Work required
Put the stretch of the records from the line containing "At what coordinates" through the end of the records into a Markdown table with the columns Row and Line. Number each row, and omit blank lines and pictures.

Records for locating words and items:
---------------

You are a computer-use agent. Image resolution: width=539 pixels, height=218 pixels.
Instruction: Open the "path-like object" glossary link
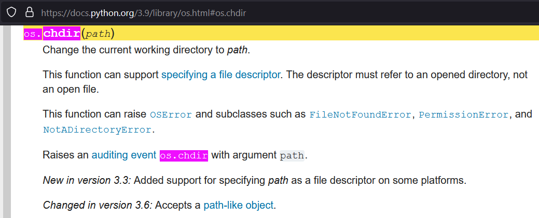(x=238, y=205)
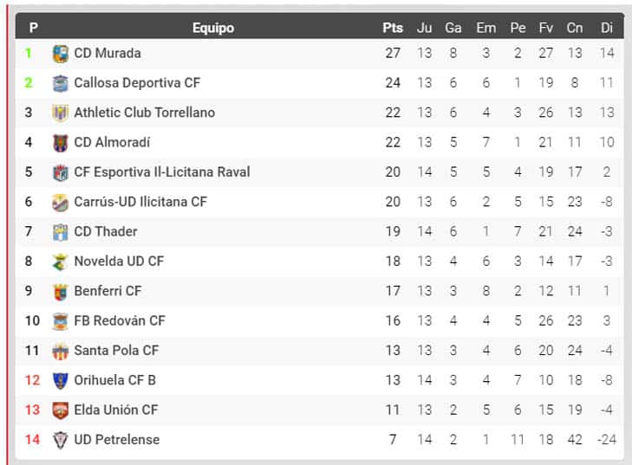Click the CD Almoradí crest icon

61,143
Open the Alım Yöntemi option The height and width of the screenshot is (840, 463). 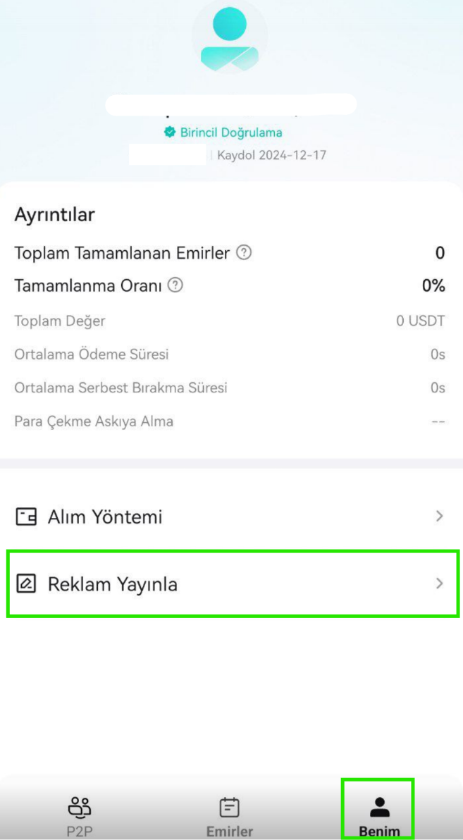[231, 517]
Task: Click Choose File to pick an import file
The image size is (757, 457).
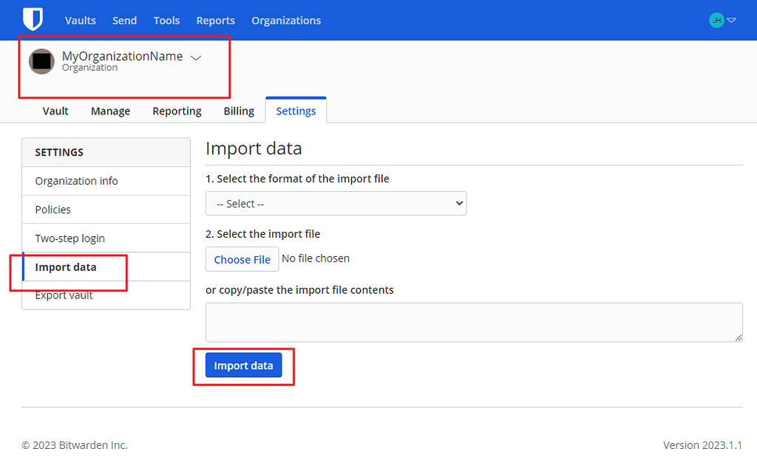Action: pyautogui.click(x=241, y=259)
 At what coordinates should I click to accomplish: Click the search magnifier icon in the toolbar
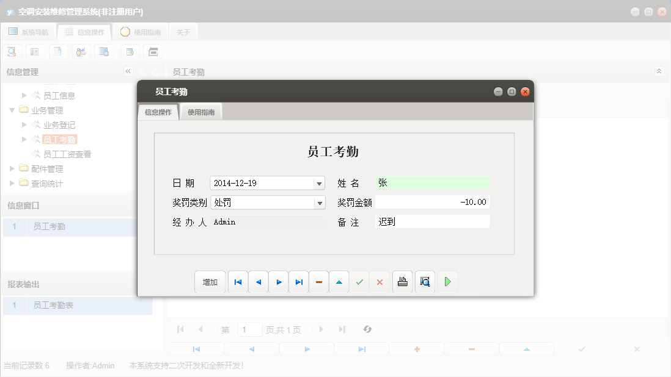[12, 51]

---------------

Right answer
| Row | Line |
|---|---|
| 1 |  At what coordinates should I click to accomplish: Click the search magnifier icon in the toolbar |
| 2 | [12, 51] |